The Man Who Could Have Been Bill Gates (2004) - rms
http://www.businessweek.com/magazine/content/04_43/b3905109_mz063.htm
======
seldo
The triumph of DOS was the licensing, not the technology itself; that's what
made Bill Gates so rich. Even by contemporary standards MS-DOS was a half-
assed operating system full of design flaws.

Saying that Kildall made a much better operating system misses the point. The
operating system is not what made the money; Gates could have sold practically
any OS with his licensing deal and made the same fortune. He literally sold
the license before he even _owned_ DOS.

------
mynameishere
Shit happens. Seriously, the guy was a big success by any measure, except the
measure that comes with comparing yourself with Bill Gates. No reason to hit
the bottle, if you ask me.

[Rows of the dataset]
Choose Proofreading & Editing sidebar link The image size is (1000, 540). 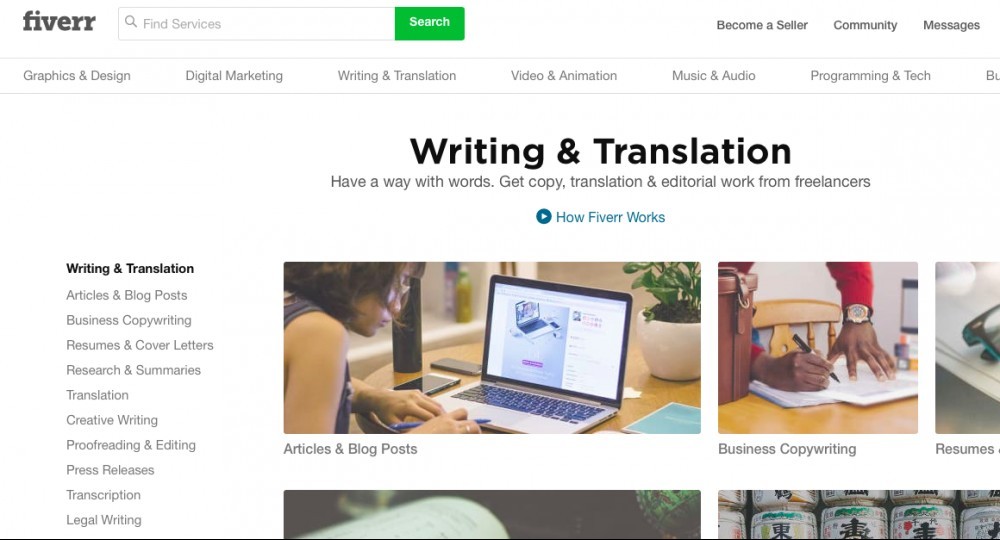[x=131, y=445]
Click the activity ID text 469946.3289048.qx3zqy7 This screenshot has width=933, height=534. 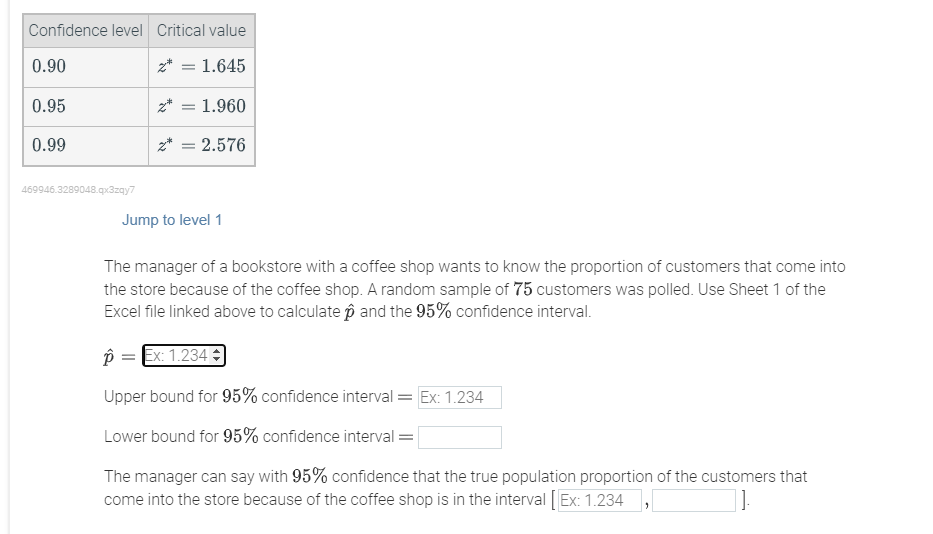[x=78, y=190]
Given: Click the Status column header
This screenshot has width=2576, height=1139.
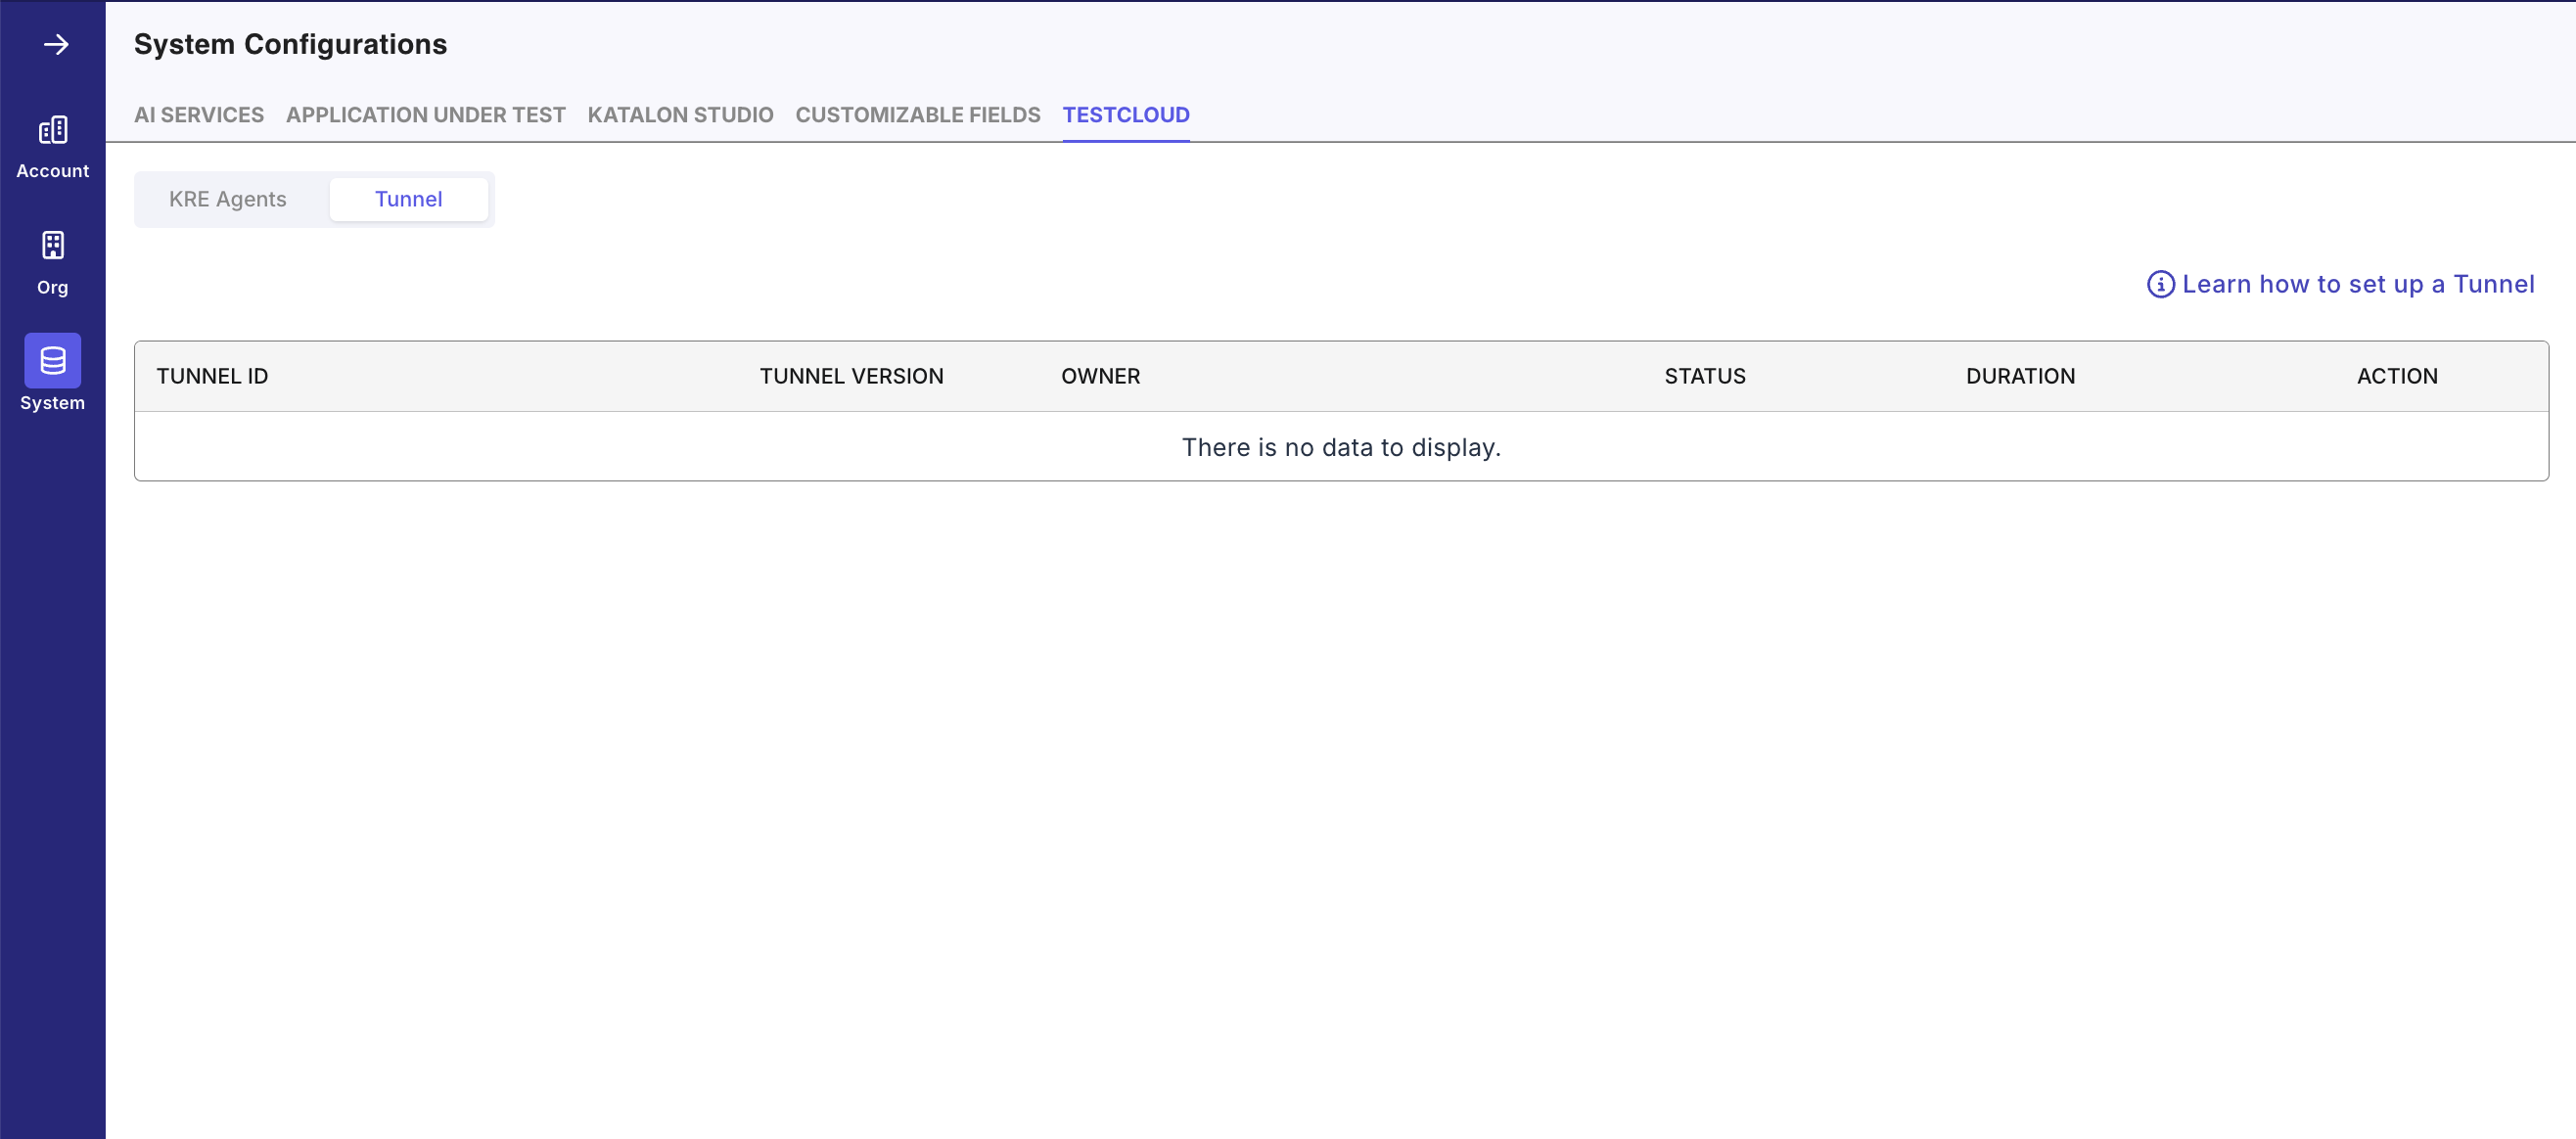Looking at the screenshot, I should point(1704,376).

Challenges »
a. From the discussion thread about the man who could have been Bill Gates, copy the passage that opens with the words containing "The Man Who" and closes with "of design flaws.".
b. List each sentence of the comment posted by seldo in the discussion thread about the man who could have been Bill Gates.
c. Carry the discussion thread about the man who could have been Bill Gates forward, writing the part that would follow its last comment.

Solved tasks »
a.
The Man Who Could Have Been Bill Gates (2004) - rms
http://www.businessweek.com/magazine/content/04_43/b3905109_mz063.htm
======
seldo
The triumph of DOS was the licensing, not the technology itself; that's what
made Bill Gates so rich. Even by contemporary standards MS-DOS was a half-
assed operating system full of design flaws.

b.
- The triumph of DOS was the licensing, not the technology itself; that's what made Bill Gates so rich.
- Even by contemporary standards MS-DOS was a half-assed operating system full of design flaws.
- Saying that Kildall made a much better operating system misses the point.
- The operating system is not what made the money; Gates could have sold practically any OS with his licensing deal and made the same fortune.
- He literally sold the license before he even _owned_ DOS.

c.
------
rms
This is the full length-version of
<http://news.ycombinator.com/item?id=624887>, which contains no different
information. It seems likely that the other story is copied from this Business
Week article without attribution for compilation among other short stories
about business for an ebook.

------
wglb
An old article, but full of lessons.

What seems to be less often known about Kildall is that his thesis was about
writing optimizing compilers, and he is was the author of PL/M, a language
loosely based on XPL, a language designed as a tutorial for compiler
construction.